Unfortunately, the research community in Poland is highly atomized. Cooperation between the teams is not as smooth as it should be, common research projects are scarce, there are no doctor exchange programs, internationalization is weak (which could be improved if, for example, renowned foreign scientists were temporarily employed as foreign professors or co-supervisors for doctoral students – the team from the Wrocław University of Science and Technology being an exception; the resources from the ENGINE project also allowed to organize the so-called international doctoral schools).
Polish machine learning researchers are only occasionally involved in big international projects. Although many academic conferences, including international ones, are held in Poland, they are not the most important events in the field discussed. As a matter of fact, since 2007, i.e. since professor Matwin and professor Koronacki managed to organize ECML PKDD in Warsaw, no other major conference on broadly understood machine learning and knowledge discovery/data mining has been held in Poland.
Unfortunately, the research community in Poland is highly atomized. Cooperation between the teams is not as smooth as it should be, common research projects are scarce, there are no doctor exchange programs, internationalization is weak.
Sometimes interesting events are organized in parallel with significant conferences. For instance, during the IFIP world congress in September 2018 a special Oxford debate on AI ethical and regulatory aspects was organized and talks were held between representatives of the Polish Artificial Intelligence Society and the leaders of the IFIP TC12 group [International Federation for Information Processing Technical Committee on Artificial Intelligence], which is responsible for artificial intelligence.

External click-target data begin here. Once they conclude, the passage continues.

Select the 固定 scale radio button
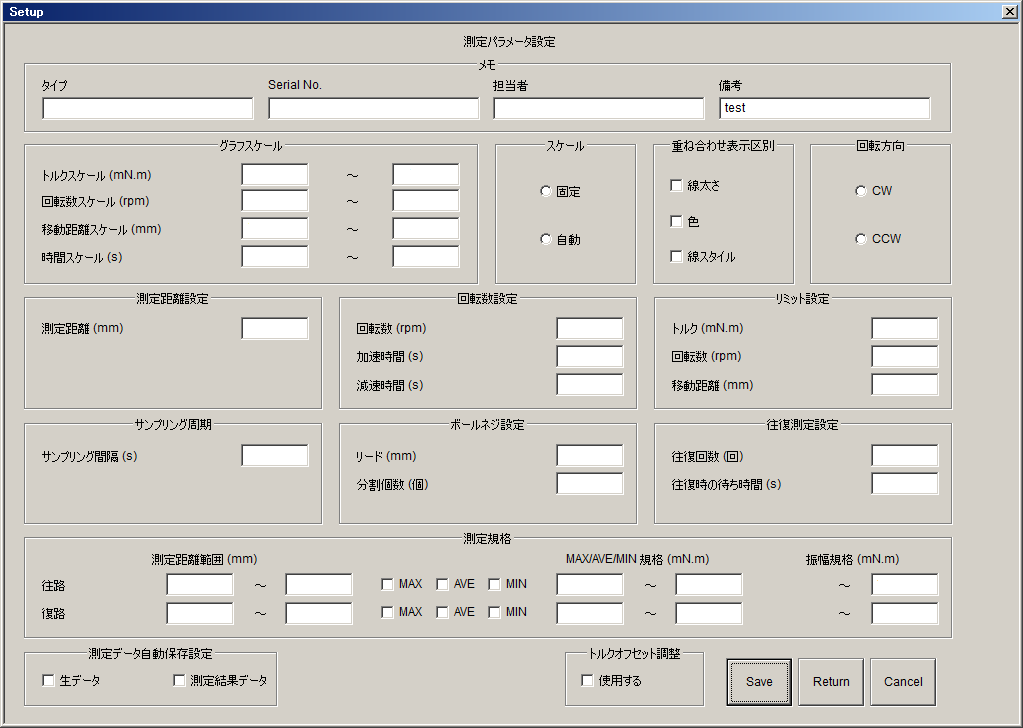1023x728 pixels. tap(546, 192)
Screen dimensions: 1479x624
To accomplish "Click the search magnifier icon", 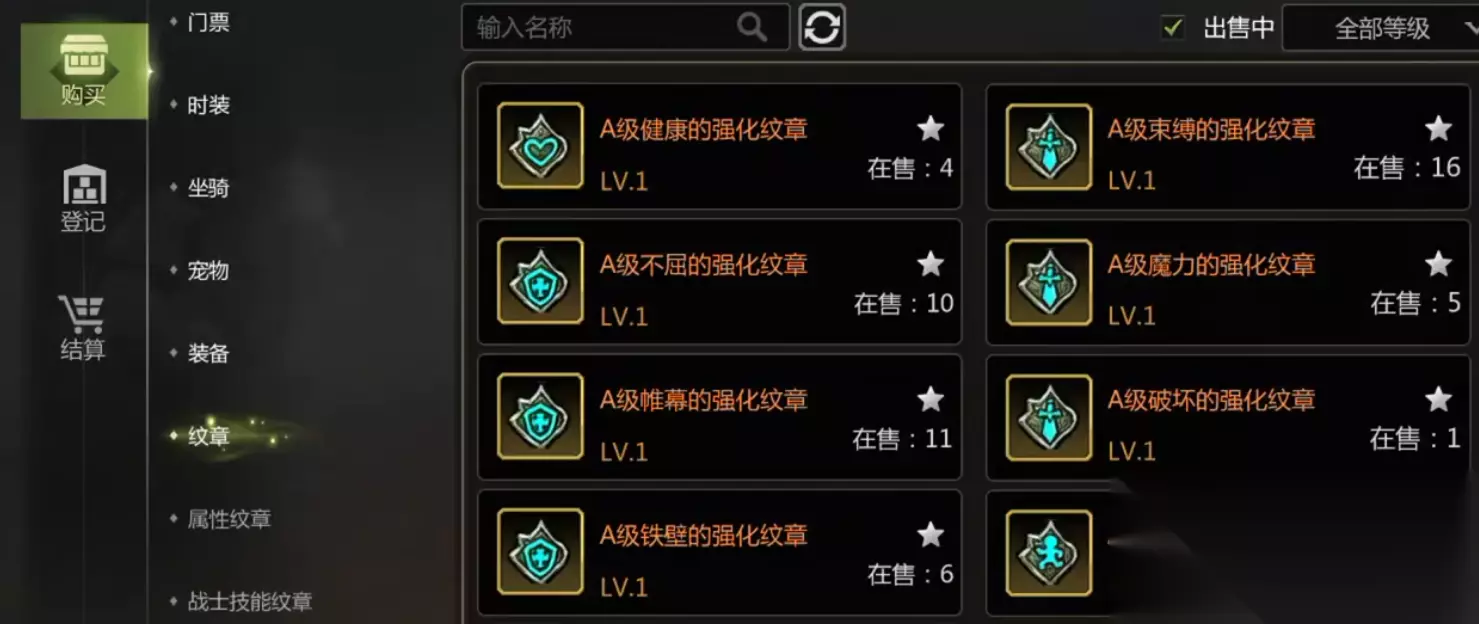I will [752, 27].
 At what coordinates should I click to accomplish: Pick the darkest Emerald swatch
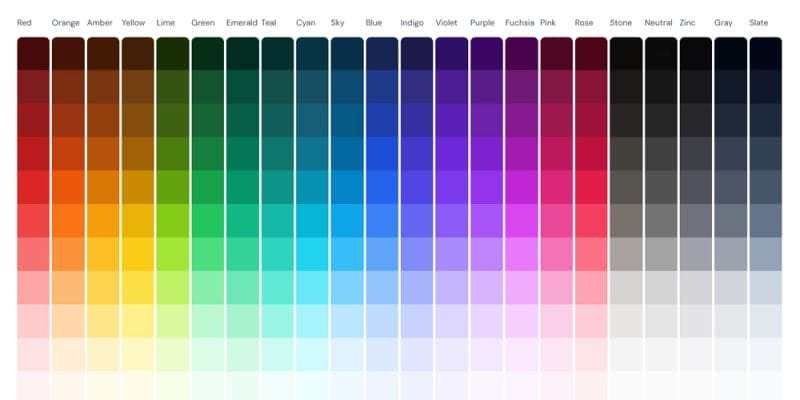[242, 54]
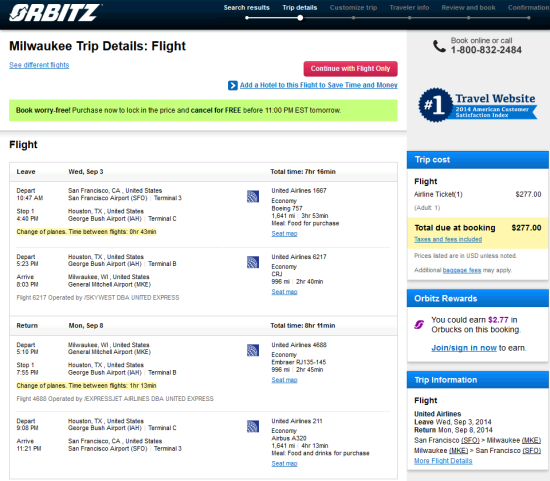Click United logo for flight 211

click(253, 426)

Cooperation between the industry and public administration is also extremely unsatisfactory. The scientific community does not participate in big projects of key importance for economy and society. Instead, it obtains small orders from a limited number of companies or gets involved in the projects of the National Center for Research and Development.
Overall negative balance
On the other hand, over the past two or three years there has been a significant number of young people (employees of companies and students) who are fascinated by newly created machine learning libraries and data mining software and by their potential commercial applications. This is seen in an increasing number of various (although characterized by a very uneven level) ML Meetups or conferences such as Polish People in Machine Learning and numerous types of informal seminar groups of young doctoral students.
One of the initiatives adopting a more scientifically-oriented approach is the Polish Learning Systems Group (in the organization of which the author of this report has been involved).
Such informal and, in a way, random initiatives show that the community of young enthusiasts is growing rapidly. They may form a foundation for applications used in companies or start ups based on selection and adaptation of often ready software developed in other countries.
Unfortunately, minor positive aspects are not enough to change my final opinion: today in Poland research on machine learning and data mining – exploration of complex and massive data (such as Big Data) is too limited and the number of renowned researchers working in our country is definitely too small.
This paper is an adaptation of a part of the study by professor Jerzy Stefanowski entitled “Development of artificial intelligence and machine learning in the context of Big Data” (Poznań 2018), prepared for the National Information Processing Institute.